Il controllo delle caldaie è fatto a campione da parte del Comune: se capita a voi, dovrete mostrare il libretto dell’impianto che è rilasciato da chi vi ha installato la caldaia, su cui obbligatoriamente devono essere segnati i controlli fatti, con le relative fatture.

Ma bisogna distinguere fra controllo e controllo. C’è quello per l’efficienza energetica, che la legge stabilisce come obbligatorio. E c’è quello per la sicurezza, che sarebbe sempre meglio fare. Se la caldaia è centralizzata e quindi a uso di tutto il condominio, spetta all’amministratore occuparsene e quindi dovreste stare tranquilli.

Se invece avete un riscaldamento autonomo, dovete ovviamente preoccuparvene voi. I controlli per l‘efficienza energetica delle caldaie fra i 10 e i 100 kW con combustibile sia liquido che solido vanno fatti con scadenza biennale. Per gli impianti alimentati a gas o GPL i controlli vanni fatti con scadenza più dilatata, e cioè ogni quattro anni.

Le scadenze possono cambiare se la Regione in cui vi trovate ha stabilito regole diverse, e qui vi conviene verificare.

Anche il produttore o l’installatore possono stabilire di fare controlli più frequenti dei quattro anni.

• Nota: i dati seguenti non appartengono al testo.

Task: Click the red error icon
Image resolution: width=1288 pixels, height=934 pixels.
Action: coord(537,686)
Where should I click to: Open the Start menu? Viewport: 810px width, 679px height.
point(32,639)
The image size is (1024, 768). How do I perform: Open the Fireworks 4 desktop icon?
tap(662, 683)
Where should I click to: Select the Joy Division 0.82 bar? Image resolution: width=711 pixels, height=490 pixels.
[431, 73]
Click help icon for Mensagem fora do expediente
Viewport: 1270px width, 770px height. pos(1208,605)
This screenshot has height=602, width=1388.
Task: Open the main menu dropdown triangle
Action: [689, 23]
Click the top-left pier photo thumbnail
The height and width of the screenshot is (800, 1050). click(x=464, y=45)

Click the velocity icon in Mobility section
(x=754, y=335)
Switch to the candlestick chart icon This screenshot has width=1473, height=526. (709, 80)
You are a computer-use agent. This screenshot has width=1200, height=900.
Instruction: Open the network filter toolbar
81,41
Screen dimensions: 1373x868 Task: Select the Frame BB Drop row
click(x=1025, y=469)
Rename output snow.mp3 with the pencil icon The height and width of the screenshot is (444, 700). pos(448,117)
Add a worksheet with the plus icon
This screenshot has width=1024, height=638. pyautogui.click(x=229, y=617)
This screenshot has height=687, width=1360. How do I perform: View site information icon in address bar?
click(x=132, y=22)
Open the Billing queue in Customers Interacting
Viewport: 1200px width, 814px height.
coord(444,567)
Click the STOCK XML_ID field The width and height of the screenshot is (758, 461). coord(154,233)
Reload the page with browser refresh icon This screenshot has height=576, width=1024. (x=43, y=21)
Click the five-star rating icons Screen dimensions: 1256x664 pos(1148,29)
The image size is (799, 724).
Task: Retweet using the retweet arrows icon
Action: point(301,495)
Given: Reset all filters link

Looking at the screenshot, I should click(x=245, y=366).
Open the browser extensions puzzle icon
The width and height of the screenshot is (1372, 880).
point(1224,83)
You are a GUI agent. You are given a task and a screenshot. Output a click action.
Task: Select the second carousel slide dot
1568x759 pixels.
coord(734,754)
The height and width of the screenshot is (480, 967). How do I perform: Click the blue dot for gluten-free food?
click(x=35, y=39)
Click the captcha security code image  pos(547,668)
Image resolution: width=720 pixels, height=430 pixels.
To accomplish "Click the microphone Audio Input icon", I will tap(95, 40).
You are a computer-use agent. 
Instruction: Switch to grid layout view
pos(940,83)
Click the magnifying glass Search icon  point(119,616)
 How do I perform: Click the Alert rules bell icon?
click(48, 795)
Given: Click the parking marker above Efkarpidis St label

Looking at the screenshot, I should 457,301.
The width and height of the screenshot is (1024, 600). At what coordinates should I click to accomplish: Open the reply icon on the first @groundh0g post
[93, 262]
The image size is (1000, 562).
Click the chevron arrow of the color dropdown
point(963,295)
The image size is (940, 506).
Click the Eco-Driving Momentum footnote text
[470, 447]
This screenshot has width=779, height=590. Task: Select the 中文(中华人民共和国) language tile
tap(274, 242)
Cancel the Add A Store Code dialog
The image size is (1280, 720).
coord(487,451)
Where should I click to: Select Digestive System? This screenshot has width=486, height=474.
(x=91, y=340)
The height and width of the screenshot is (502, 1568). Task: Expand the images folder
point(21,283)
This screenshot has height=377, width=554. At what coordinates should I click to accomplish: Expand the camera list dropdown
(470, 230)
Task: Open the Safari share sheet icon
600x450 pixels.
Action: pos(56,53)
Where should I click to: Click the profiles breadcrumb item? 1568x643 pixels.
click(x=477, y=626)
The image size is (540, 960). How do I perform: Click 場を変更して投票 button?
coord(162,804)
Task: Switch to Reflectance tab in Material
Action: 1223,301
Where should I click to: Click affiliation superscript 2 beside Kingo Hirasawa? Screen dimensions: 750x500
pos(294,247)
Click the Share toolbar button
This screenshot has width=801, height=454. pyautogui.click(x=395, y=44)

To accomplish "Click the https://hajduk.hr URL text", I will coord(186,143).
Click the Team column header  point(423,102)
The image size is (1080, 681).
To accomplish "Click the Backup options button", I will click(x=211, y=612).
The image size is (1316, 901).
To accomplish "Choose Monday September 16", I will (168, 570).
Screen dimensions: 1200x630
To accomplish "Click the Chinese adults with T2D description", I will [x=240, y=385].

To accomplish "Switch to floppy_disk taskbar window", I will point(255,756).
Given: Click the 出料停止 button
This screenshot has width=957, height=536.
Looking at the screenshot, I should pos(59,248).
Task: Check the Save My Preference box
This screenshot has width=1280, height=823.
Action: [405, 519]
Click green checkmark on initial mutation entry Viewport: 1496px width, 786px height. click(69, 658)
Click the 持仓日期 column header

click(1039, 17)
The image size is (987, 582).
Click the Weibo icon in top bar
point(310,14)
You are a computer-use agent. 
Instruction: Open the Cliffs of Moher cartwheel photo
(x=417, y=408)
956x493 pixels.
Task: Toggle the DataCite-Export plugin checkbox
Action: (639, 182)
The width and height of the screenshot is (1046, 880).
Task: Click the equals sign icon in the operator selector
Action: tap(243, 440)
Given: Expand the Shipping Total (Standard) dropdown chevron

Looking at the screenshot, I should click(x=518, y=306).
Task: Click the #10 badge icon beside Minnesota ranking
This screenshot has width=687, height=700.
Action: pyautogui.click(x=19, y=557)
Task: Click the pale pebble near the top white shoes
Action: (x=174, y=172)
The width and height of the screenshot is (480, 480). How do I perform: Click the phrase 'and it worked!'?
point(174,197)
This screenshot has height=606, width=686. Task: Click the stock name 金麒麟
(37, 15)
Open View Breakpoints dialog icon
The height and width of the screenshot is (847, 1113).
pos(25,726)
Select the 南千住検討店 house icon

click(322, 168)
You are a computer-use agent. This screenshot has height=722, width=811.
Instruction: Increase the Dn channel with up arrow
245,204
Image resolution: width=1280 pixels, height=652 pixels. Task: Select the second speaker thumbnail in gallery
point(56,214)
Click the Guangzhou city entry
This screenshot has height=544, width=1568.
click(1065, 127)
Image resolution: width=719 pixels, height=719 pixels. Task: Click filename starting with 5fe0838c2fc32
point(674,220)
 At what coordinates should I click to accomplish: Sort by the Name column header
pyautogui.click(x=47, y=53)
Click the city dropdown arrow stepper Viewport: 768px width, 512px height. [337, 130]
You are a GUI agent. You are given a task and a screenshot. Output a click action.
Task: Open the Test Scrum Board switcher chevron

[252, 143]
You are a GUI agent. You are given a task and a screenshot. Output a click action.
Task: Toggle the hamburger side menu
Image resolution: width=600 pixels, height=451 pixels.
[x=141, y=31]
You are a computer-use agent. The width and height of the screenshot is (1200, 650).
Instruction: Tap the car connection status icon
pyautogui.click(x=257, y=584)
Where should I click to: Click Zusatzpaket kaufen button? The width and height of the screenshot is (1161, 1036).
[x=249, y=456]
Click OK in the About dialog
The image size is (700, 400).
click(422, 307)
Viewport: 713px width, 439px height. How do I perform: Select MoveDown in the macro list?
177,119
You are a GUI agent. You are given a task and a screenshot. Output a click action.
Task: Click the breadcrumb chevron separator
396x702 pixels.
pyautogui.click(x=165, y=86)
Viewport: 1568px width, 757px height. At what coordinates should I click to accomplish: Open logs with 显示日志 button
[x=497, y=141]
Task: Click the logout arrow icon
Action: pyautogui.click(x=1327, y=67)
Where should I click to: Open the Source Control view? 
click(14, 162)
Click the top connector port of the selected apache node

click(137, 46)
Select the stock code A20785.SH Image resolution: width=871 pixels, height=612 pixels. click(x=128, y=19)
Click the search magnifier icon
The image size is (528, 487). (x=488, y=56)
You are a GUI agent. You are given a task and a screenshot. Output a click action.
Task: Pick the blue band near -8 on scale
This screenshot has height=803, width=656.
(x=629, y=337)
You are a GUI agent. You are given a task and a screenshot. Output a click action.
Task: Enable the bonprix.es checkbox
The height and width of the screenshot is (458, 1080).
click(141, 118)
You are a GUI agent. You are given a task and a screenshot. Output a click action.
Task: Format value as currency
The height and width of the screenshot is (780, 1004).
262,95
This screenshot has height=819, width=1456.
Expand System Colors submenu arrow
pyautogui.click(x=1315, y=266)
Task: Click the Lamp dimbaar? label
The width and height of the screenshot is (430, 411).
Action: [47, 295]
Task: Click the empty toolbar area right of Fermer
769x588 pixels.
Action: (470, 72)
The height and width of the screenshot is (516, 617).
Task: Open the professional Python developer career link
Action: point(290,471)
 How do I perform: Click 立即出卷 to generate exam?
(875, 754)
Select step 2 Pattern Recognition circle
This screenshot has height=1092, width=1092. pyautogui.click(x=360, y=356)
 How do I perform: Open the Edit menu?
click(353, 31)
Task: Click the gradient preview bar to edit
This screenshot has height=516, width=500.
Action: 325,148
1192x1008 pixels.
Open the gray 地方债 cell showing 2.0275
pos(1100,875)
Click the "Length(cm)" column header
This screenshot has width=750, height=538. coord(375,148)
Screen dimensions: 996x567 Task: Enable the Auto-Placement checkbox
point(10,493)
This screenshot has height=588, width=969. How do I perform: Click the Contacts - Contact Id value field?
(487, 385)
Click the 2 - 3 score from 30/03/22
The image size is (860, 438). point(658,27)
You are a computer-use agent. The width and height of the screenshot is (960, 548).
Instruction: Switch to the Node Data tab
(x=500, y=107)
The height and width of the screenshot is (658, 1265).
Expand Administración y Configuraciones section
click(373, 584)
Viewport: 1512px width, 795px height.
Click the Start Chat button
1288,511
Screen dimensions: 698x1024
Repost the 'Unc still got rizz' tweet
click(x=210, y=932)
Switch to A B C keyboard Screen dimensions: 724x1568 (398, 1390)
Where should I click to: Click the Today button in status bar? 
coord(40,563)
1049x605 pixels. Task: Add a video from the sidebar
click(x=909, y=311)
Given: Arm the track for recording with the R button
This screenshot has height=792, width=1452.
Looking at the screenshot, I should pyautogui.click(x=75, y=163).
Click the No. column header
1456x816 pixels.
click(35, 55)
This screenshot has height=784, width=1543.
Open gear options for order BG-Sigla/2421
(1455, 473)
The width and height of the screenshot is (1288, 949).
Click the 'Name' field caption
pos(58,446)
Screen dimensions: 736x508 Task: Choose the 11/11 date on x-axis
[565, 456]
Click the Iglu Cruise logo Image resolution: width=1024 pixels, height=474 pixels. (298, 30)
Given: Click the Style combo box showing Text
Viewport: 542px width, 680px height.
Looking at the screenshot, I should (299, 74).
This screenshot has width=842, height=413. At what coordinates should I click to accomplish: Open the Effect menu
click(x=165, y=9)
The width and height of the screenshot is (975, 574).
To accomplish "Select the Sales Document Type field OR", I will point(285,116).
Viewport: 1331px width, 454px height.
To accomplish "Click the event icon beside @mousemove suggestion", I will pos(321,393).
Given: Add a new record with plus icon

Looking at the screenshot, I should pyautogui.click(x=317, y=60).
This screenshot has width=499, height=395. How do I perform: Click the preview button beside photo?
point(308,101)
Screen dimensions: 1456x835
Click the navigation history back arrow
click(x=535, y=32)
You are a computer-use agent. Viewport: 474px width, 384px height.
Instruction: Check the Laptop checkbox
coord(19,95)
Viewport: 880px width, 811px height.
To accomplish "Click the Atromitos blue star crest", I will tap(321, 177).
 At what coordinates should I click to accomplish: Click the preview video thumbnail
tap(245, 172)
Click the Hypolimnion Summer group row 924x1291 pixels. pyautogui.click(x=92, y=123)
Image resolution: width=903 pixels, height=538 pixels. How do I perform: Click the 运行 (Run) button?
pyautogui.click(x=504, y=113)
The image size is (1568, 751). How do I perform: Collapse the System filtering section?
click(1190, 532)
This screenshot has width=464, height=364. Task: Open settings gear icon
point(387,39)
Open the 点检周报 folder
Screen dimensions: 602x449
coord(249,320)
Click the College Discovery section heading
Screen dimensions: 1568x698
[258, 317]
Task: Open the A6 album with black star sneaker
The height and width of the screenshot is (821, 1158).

Altra eccezione è se vivete in una cittadina con più di 40 mila abitanti: anche in questo caso le regole possono cambiare e per saperlo dovete recarvi presso lo Sportello Energia del Comune o della Provincia in questione.

Ma quanto può costare un controllo? Si parla di cifre fra i 50 e gli 80 euro, dipende dalla società interpellata e dai listini stabiliti dalla regione.